Urban75 Home About Offline BrixtonBuzz Contact

How many times can one group of people take offence?

My point is that if you're going to judge people on the basis of how often they take offense, it's only reasonable to wonder whether you do so evenhandedly.
 
Its a simple matter of feeling threatened - in the case of Muslims its physically and politically threatened - also true of Daily Mail readers!
 
Bernie Gunther said:
My point is that if you're going to judge people on the basis of how often they take offense, it's only reasonable to wonder whether you do so evenhandedly.

True, however, in the instance I've provided, I'm going pretty much by the collossal media coverage such 'offence taking' generates.
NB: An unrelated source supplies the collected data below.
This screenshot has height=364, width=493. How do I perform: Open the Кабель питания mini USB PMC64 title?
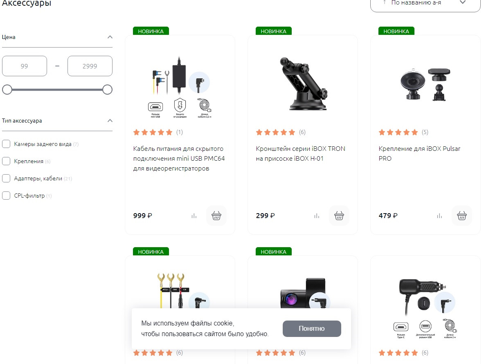(179, 159)
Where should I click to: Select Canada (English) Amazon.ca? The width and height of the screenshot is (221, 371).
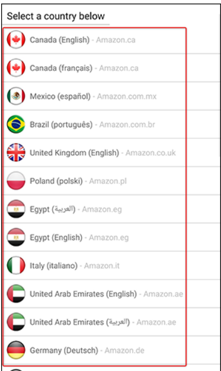(94, 40)
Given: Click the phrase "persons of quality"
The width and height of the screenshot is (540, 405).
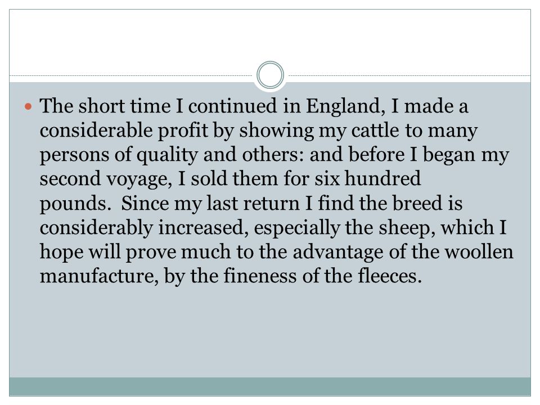Looking at the screenshot, I should pyautogui.click(x=119, y=155).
I mean, imagine if it got to front page everytime the Mail was outraged?? Yeah....exactly.

I'm just sick of reading about it. So much air time for essentially what amounts to a collection of rampant, religious, superstitious airheads. With laughable and conflicting standpoints on their own religion.

At least with the Christians, the ones who didn't like the orthodoxy at the time fucked off to the States allowing the Protestant/Catholic frosty division in its wake. This latest outbreak in medievalness comes at the bizarre price of westerners being kicked the shit out of, because since 9/11, people want to wear forms of head dress and instill Sharia law which is binned in their 'home countries'.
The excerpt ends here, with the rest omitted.